Use of beta-blockers appears to cut the risk of mortality in patients with heart failure (HF) who are starting either haemodialysis or peritoneal dialysis, as reported in a study.

The study included 3,503 adult patients with chronic kidney disease and HF. Of these, 2,115 (60.4 percent) were using beta-blockers when they transitioned to maintenance dialysis.

Outcomes examined were all-cause mortality within 6 months and hospitalization within 6 months after the transition to dialysis. Cox proportional hazard analysis and logistic regression were used to estimate the effect of beta-blocker treatment on the said outcomes. Additionally, inverse probability of treatment weights using propensity scores was applied in order to balance covariates between users and nonusers of beta-blockers.

Compared with nonusers, users were less likely to die of any cause within 6 months.
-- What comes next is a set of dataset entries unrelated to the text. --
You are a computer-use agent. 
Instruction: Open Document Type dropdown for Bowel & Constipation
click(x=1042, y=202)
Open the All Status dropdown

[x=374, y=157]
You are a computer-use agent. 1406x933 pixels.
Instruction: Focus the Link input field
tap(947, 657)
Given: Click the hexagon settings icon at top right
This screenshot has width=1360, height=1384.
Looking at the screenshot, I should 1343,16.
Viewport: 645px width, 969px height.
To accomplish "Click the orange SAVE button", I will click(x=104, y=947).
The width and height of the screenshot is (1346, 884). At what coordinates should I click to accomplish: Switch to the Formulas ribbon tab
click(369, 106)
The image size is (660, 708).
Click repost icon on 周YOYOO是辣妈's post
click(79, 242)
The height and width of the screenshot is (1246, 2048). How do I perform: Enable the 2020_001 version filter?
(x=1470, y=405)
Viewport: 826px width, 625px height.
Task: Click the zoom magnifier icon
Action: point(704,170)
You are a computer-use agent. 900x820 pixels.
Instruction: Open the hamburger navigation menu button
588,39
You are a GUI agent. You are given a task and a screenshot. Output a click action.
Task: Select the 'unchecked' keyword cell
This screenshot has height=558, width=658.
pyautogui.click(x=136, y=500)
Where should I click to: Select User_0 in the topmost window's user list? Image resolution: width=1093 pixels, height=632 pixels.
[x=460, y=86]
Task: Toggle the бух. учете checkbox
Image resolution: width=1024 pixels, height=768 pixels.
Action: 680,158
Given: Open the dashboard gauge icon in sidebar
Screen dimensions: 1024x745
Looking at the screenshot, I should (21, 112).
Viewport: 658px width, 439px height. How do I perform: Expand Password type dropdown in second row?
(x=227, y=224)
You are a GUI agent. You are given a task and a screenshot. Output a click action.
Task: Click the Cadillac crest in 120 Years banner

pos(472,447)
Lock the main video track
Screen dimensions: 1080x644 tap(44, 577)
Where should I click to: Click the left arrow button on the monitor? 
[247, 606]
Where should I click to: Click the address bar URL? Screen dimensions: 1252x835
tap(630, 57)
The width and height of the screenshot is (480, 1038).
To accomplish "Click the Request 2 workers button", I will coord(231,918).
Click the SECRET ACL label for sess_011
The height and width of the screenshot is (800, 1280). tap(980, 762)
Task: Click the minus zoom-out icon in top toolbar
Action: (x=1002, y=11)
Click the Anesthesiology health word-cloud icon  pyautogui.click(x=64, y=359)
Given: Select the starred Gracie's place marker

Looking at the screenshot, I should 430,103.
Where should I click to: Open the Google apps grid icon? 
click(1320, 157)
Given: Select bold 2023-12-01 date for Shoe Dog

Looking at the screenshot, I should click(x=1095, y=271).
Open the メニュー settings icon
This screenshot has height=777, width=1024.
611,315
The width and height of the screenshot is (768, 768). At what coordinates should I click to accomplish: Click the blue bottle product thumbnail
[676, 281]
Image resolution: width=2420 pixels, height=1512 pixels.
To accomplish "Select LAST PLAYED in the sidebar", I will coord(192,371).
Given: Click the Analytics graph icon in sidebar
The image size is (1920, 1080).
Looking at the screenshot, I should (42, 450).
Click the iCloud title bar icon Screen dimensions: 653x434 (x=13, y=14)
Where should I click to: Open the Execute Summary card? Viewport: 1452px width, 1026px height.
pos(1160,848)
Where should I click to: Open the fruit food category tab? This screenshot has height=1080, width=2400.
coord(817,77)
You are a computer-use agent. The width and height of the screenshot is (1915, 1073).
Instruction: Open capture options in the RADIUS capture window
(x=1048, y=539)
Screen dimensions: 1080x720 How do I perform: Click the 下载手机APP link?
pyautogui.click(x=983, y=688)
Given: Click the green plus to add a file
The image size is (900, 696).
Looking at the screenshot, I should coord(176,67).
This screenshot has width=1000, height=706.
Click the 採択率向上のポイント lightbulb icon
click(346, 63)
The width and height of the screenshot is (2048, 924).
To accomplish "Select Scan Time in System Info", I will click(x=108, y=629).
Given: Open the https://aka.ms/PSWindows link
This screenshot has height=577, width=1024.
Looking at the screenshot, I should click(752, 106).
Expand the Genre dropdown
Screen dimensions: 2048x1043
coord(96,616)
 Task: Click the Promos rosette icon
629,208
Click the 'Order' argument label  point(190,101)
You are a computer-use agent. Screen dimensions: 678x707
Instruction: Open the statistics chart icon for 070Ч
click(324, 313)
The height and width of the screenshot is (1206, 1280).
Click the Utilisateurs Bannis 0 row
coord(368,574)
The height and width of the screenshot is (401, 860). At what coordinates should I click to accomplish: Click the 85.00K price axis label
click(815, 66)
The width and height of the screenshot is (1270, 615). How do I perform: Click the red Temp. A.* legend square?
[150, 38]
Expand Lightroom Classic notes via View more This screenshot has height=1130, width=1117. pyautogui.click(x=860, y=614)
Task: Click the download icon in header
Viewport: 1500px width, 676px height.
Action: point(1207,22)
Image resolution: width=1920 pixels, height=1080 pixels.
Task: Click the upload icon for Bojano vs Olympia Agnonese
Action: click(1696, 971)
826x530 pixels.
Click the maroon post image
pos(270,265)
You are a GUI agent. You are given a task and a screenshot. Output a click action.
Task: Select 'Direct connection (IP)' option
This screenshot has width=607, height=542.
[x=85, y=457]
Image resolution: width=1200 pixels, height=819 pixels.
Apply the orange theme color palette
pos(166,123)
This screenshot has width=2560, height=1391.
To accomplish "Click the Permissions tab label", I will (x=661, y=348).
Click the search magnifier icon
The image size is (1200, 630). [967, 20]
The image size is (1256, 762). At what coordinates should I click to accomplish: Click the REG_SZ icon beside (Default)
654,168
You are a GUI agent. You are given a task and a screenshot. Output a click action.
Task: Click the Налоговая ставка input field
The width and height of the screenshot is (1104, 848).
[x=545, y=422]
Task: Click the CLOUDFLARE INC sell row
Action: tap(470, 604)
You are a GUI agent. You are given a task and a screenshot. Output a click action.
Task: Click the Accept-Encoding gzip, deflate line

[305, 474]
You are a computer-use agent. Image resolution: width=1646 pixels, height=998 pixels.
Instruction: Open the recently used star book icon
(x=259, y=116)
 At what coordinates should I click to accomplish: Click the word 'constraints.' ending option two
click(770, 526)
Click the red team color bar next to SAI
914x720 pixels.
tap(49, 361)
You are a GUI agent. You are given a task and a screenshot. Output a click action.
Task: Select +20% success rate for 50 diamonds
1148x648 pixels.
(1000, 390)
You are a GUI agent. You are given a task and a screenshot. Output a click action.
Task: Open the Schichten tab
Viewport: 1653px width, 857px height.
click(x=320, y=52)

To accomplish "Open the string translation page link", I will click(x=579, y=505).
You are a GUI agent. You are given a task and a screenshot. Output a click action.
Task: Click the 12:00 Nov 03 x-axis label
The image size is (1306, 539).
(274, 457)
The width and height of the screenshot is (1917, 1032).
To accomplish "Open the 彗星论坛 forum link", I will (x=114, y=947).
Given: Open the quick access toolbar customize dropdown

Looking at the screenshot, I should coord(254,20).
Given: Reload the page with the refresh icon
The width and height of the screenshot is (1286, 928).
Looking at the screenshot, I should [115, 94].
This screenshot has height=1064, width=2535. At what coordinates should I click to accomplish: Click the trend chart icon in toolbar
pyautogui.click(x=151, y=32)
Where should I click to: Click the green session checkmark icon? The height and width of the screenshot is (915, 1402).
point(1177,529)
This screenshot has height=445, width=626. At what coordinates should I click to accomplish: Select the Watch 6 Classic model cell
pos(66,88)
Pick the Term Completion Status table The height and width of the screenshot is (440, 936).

Overall, any beta-blocker conferred a 21-percent risk reduction (hazard ratio [HR], 0.79, 95 percent confidence interval [CI], 0.65–0.94), whereas metoprolol lowered the risk by 32 percent (HR, 0.68, 95 percent CI, 0.53–0.88).

The protective benefit of beta-blockers was not observed for all-cause or cardiovascular-related hospitalization within 6 months.

The study was limited by its observational nature as well as the failure to fully account for residual confounding.